Tuesday, August 18, 2015

Voyager Re-Watch: Remember

So here's what happened: I watched this episode on my phone on Thursday night (when I was loopy and exhausted) with the idea that I was going to sit right down and write the post but then explosions (not really) happened and suddenly it's Tuesday and I need to put a post up or risk falling into the trap of just letting things go (again.) Anyway, I finally have a bit of peace and quiet and aloneness (and wifi) and my brain fog has lifted enough that I *think* I can remember Remember enough to write about it. Here we go.

I wasn't particularly excited about this one, if I'm honest. I've never thought it a bad episode but it was always a little unpleasant/hard to watch. And, really, I suppose that's the point.

Basically, there's a group of psychic aliens--the Enarans--tagging along with Voyager on their way back to their homeworld. They're lovely, sophisticated people who are way into the arts and shiny curtains and whatever. In the middle of their journey, B'Elanna begins having super sexy dreams about an Enaran man she's never met.


The dreams are so vivid and sensual she pretty much can't wait to get back to her quarters at night for bedtime. The dreams get so intense they become kind of dangerous but she has to keep having them because she's B'Elanna. Eventually the dreams take a new direction and she realizes that these aren't dreams but memories and the Enarans were jerks who committed genocide against a whole subset of their own people.

I found that I had a new appreciation of this episode on Thursday night. Maybe it's because I hadn't been looking forward to it I was simply pleasantly surprised. Maybe now that I'm not watching Voyager at such a fast clip (as I was in 2013) I can slow down and appreciate the episodes in a new way. I don't know. But I'm glad I re-watched this one.

Roxann Dawson is particularly fantastic here. She is convincingly both B'Elanna and the more bubbly/excitable/naive Korenna. I believe she's enraptured by the dreams and I believe that she doesn't want them to stop--even to the point of willingly accepting the memories from a much older and wiser Korenna. I believe Korenna's slow descent into the Nazi-esque political movement which seemed innocent enough on the surface. "We're helping them," is the repeated refrain from Korenna's jerk dad. And I believe that, after all this time, Korenna's finally realized her awful mistake and wants to share her knowledge before it's too late.

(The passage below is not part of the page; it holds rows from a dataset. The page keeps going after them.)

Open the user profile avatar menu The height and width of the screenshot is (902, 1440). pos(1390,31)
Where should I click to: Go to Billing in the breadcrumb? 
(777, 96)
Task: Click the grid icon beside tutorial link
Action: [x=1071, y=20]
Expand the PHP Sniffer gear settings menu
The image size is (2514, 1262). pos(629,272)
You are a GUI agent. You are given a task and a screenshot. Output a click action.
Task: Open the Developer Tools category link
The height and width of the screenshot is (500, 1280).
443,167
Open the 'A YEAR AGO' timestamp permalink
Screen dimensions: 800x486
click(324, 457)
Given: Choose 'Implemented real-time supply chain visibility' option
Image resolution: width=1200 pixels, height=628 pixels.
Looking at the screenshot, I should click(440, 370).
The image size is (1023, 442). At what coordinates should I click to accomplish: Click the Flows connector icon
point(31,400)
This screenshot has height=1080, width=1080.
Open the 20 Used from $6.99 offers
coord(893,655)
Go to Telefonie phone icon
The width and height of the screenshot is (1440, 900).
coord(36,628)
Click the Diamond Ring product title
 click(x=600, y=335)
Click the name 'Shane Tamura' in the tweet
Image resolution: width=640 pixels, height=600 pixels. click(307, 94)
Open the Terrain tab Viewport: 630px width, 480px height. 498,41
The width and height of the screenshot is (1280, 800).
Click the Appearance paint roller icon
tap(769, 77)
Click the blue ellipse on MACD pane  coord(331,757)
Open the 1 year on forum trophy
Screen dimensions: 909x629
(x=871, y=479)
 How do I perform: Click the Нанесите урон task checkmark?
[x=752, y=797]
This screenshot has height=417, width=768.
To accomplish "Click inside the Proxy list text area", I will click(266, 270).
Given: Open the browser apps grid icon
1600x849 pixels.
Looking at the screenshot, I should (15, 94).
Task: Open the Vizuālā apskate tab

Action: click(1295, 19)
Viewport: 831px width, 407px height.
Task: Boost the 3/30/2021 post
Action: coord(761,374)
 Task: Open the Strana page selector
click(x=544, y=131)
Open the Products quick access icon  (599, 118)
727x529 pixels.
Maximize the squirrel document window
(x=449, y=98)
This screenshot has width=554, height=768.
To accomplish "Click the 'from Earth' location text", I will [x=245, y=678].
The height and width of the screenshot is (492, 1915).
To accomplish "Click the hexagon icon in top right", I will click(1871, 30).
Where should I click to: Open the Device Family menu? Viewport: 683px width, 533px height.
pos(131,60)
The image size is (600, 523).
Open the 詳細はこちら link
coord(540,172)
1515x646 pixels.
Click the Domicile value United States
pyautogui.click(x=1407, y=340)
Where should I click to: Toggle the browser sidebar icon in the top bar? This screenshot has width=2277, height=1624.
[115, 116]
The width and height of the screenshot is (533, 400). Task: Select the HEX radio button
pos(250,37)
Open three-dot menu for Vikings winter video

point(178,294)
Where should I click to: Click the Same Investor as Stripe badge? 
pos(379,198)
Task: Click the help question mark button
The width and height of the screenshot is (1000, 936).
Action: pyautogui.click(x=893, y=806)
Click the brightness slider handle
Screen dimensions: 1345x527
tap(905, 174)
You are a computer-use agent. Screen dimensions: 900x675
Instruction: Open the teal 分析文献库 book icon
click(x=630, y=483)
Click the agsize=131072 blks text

Trek has a long history with socio-political allegories and I believe this one is a success. It seems a little like a TNG episode and that's because it was originally dreamed up as a piece for Troi but I think it actually works much better here. Troi is always willing to listen to whatever anyone has to say and she's very sensitive and patient. B'Elanna has a much different style. She falls into this dream stuff ass-backwards and becomes so obsessed with it she fights for her right to "know how it ends." I feel like back in Troi's day this one (unfortunately) wouldn't have been written with as much proactivity on the main character's part. Troi would experience the dreams and she would plead with Picard to do something about it but there's something about B'Elanna's desperation and her agency that is more appealing. She seeks out Korenna, accuses the Enarans of murder and genocide, insists that an investigation be conducted and doesn't stop until someone will listen to what she has to say. I think it's an important emotional evolution for B'Elanna--one that likely would've been missed or gone undeveloped with Troi.

Re-watching this one, I remembered what the Enarans were guilty of, I remembered that B'Elanna eventually got to the bottom of it but couldn't take real action against them. But, I'd forgotten the very last moments: when Jessen agrees to take B'Elanna's/Korenna's memories and we see her wake up in the same dream, it's a resonant representation of the power and importance of knowledge.